Frances and her husband, Andrew, are not able to get into one of the foreigners' compounds when he goes to work on a new ministry building in Jeddah and instead are installed in a company flat in an apartment block along one of the main roads. The reader sees immediately that this will not be a good situation for Frances when her husband, who had arrived earlier, locks her into the apartment her first day there, for her own protection. Her sense of isolation and alienation become palpable with the description of her endless days of nothingness, with the choice of staying in a blank apartment breathing the stale air-conditioned atmosphere or venturing outside into the blazing, fly-bitten heat and hazarding the leers and catcalls of Saudi men who consider unveiled Western women to be whores.

Out of desperation, Frances becomes friends of sorts with the Pakistani woman across the hall and the Arab woman living upstairs, each of whom explains her dismaying rationalization for the role of women in this puritanical society. The flat directly above Frances and Andrew is supposedly empty, but Frances hears sounds of life there. She is then told that in fact the flat is used by a junior member of the royal family for illicit trysts, but she comes to suspect that is simply a tale put out to satisfy a foreigner's curiosity.

The development of this mystery and its denouement are not the most effective pieces of the novel. The frustration and futility of trying to find out exactly how the tragedy unfolds is more poignant than the actual events. In fact, this gothic part of the story is almost a subplot, or a symbol for the much more mundane corruption that is portrayed throughout the novel.

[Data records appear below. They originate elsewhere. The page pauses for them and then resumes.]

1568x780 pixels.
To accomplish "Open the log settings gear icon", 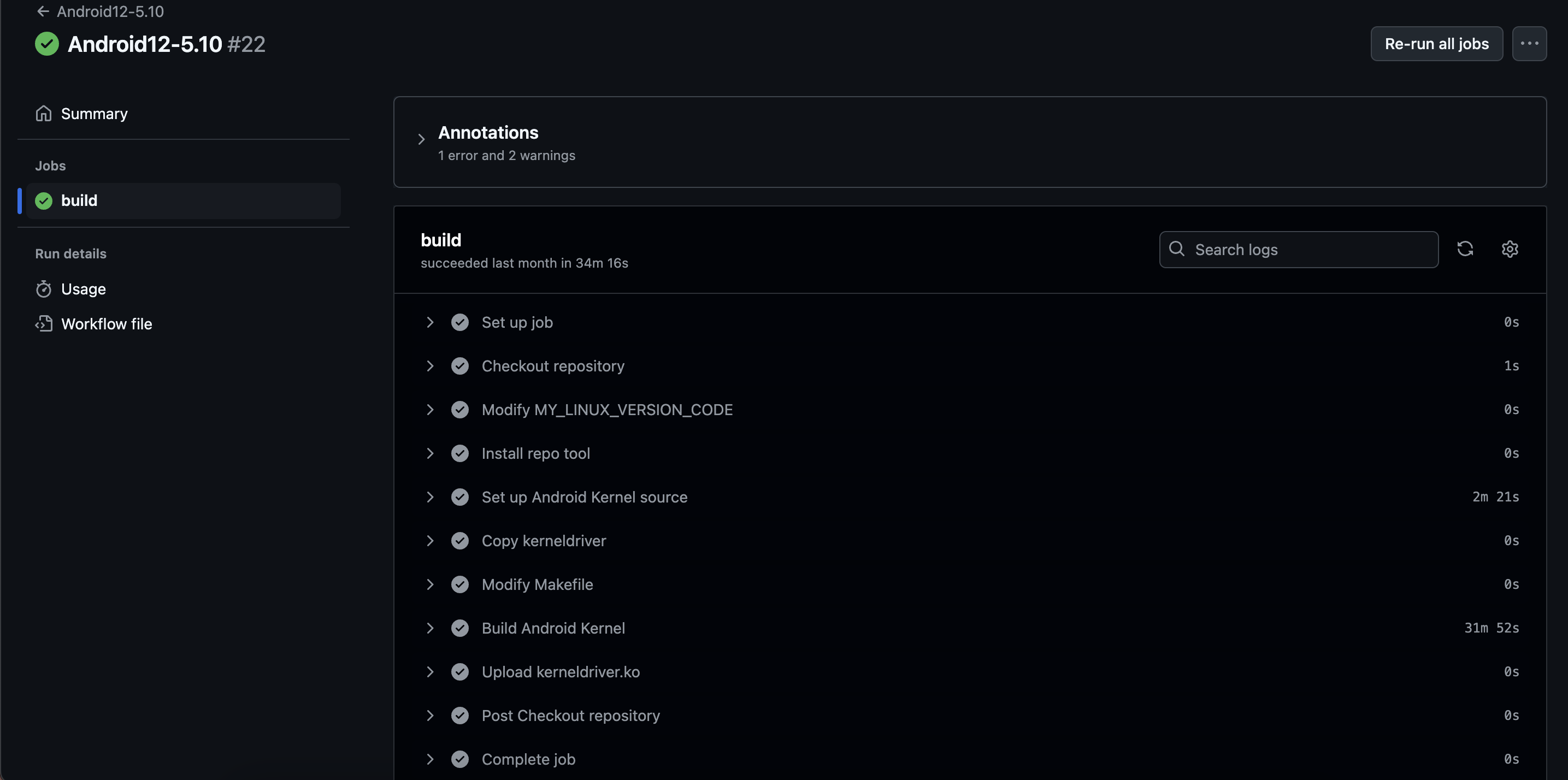I will [x=1510, y=249].
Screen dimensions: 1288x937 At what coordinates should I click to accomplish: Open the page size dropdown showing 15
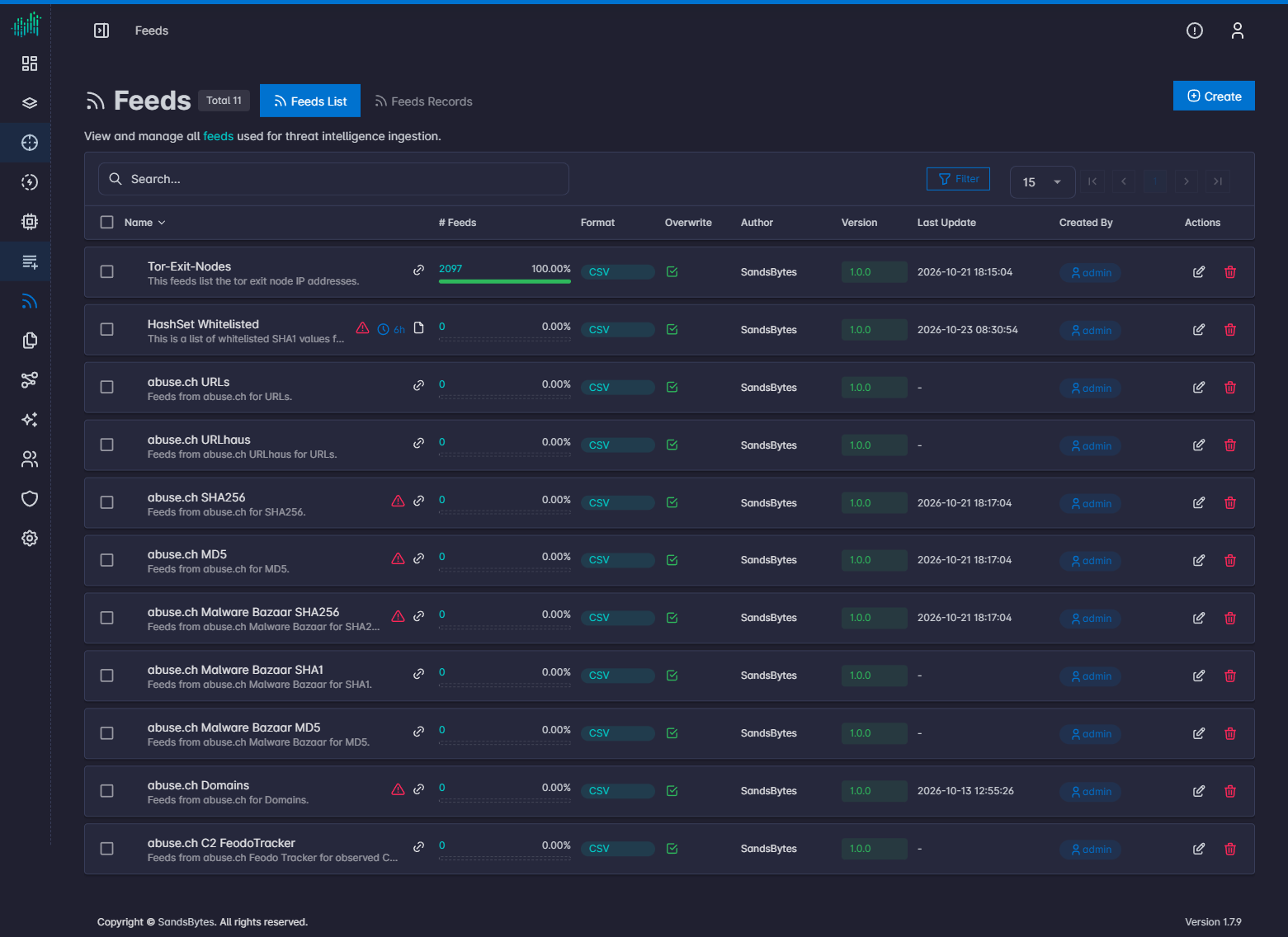[x=1043, y=182]
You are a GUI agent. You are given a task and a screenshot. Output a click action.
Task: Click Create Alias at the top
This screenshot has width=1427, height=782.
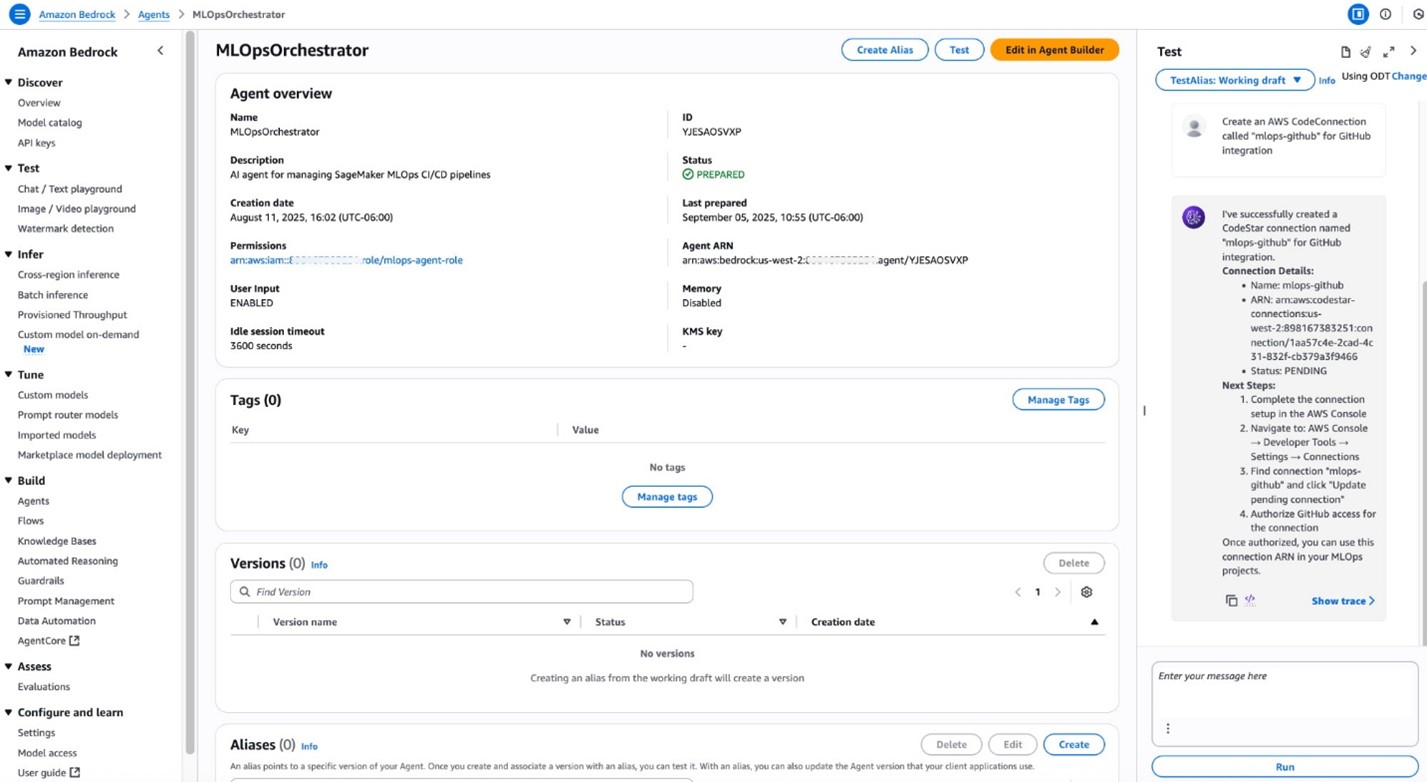884,49
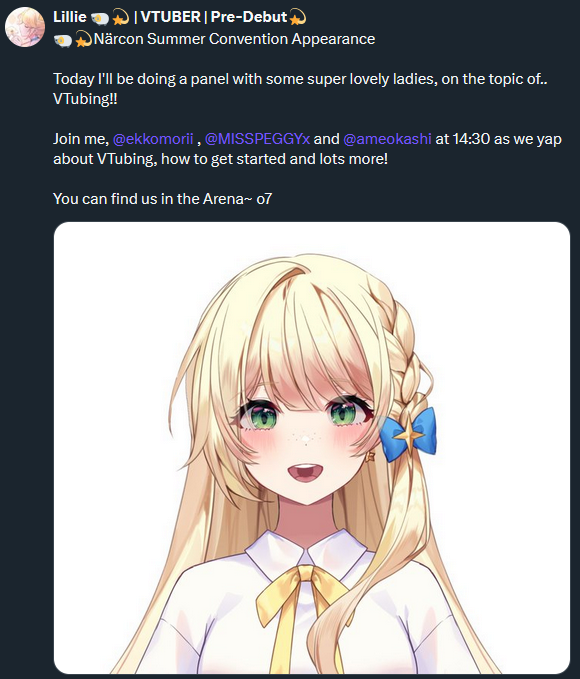
Task: Open Lillie's profile avatar picture
Action: point(25,27)

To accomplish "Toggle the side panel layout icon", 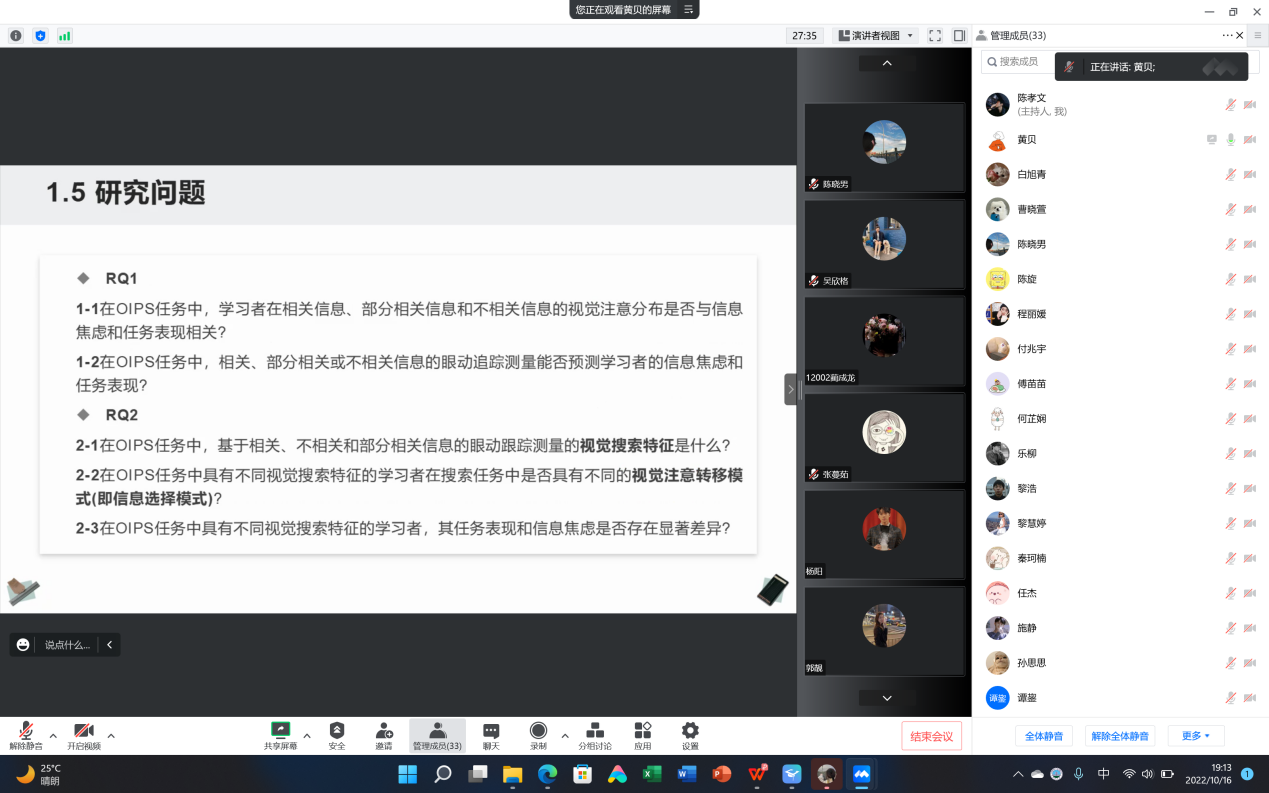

Mantel spent four years in Saudi Arabia with her real-life geologist husband, and she says in a Q&A in the back of this edition that the day she left Jeddah was the happiest moment in her life. She brings her considerable literary gifts to bear in a fictional account of her stay that makes you understand why. Frances is still in the country when the novel ends, now settled in a sparsely inhabited compound surrounded by freeways, but the reader is oh so happy to get an exit visa and leave this oppressive world.

Mantel is now famous as the author of Wolf Hall. This earlier novel makes it clear that she is anything but an overnight success. The terrific empathy and the skillful craftsmanship that distinguish the winner of the Man Booker Prize are already abundantly evident in this book.